Deployment Planning Strategy

Deployment Planning Strategy

The first requirement we defined focused on the deployment process: How would people get our application, and when? One of the requirements defined during our initial meetings was that WorkflowLab Alpha would be available on Adobe Labs at the start of MAX 2009. Users would download the application by clicking an AIR badge installer, which would support installing WorkflowLab and AIR (if the user hadn't installed it previously).

This requirement meant that we would need to create an AIR badge and any assets for WorkflowLab during the deployment and testing process. We also would need to have our assets and application ready two weeks before MAX, to give the Adobe Labs team enough time to post the assets and content.

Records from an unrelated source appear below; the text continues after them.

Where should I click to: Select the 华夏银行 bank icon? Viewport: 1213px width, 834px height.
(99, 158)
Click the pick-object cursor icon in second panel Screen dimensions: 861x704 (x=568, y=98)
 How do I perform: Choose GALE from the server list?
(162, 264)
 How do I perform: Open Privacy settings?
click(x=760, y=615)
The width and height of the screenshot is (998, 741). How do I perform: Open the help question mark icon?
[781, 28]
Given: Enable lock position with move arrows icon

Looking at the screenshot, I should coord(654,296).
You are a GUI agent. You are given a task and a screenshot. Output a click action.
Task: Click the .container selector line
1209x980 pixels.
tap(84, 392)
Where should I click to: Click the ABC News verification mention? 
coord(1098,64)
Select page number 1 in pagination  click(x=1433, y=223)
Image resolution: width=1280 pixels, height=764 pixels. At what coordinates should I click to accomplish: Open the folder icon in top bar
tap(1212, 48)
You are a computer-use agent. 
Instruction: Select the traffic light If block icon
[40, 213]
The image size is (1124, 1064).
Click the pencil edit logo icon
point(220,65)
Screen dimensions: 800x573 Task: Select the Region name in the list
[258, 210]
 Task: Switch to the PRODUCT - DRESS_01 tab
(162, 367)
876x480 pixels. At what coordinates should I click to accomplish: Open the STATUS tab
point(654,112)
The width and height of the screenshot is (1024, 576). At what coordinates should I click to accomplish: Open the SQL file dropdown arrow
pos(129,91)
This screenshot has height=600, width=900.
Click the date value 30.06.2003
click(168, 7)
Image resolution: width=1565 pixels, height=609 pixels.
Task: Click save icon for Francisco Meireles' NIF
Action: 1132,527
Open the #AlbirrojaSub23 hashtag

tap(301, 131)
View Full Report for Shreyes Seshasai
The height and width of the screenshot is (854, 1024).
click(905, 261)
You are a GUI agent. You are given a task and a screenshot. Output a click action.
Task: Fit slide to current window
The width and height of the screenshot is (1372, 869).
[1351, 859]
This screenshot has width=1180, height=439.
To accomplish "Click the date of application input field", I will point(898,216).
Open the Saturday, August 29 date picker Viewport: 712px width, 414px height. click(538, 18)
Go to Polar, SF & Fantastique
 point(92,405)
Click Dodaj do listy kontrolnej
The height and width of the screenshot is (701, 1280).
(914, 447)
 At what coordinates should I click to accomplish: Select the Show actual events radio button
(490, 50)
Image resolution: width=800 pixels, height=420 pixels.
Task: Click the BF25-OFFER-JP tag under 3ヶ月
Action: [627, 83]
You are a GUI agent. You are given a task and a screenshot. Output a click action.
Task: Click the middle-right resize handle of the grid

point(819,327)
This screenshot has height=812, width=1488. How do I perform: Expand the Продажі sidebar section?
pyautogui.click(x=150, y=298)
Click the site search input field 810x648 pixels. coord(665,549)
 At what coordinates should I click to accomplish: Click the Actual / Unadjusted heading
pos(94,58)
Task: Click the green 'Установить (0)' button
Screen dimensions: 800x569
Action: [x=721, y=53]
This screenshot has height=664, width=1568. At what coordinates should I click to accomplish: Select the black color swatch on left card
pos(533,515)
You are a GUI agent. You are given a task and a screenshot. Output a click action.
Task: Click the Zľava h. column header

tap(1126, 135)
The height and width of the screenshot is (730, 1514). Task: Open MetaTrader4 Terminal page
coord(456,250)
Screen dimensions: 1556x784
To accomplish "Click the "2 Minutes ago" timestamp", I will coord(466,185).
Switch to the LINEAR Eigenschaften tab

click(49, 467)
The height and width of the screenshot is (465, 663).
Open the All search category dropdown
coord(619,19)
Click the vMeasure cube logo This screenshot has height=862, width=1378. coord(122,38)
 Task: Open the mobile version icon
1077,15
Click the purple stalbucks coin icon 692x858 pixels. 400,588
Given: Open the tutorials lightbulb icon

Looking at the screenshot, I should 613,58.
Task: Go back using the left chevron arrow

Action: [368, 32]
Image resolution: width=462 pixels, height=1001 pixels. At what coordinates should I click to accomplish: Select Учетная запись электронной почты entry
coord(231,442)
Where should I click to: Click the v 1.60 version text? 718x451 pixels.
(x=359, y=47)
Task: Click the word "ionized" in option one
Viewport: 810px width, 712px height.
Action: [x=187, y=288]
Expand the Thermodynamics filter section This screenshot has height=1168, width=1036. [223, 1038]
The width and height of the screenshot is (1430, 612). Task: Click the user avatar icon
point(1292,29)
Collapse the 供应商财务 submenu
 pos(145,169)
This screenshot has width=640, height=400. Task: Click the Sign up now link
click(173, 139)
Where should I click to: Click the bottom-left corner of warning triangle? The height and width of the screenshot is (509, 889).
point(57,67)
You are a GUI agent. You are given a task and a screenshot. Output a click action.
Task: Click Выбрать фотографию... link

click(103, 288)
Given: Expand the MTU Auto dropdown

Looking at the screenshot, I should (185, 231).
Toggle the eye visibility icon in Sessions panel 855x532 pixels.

Another requirement was that WorkflowLab would be auto-updatable. Therefore, we would need to integrate the AIR Updater into the application, as well as providing a publicly accessible XML file to define the current version of the application (see Figure 1).

Figure 1 The AIR Updater process.

The AIR Updater uses the XML file to determine the latest version of the software. If the version listed in the XML file was newer than the user's version, the XML file would also tell the application where the updated AIR file was located, so that WorkflowLab could download the new version of the software.

Because the XML file had to be publicly available and we needed the URL path to the file to stay the same from version to version, we had to work with the Adobe web team to define a special "go" URL that would always point to the correct XML file—even if the XML file later had to be moved. This approach would enable the developers to "bake" (code) the URL into the application, so that the file URL would still work even if the XML file changed locations sometime in the future.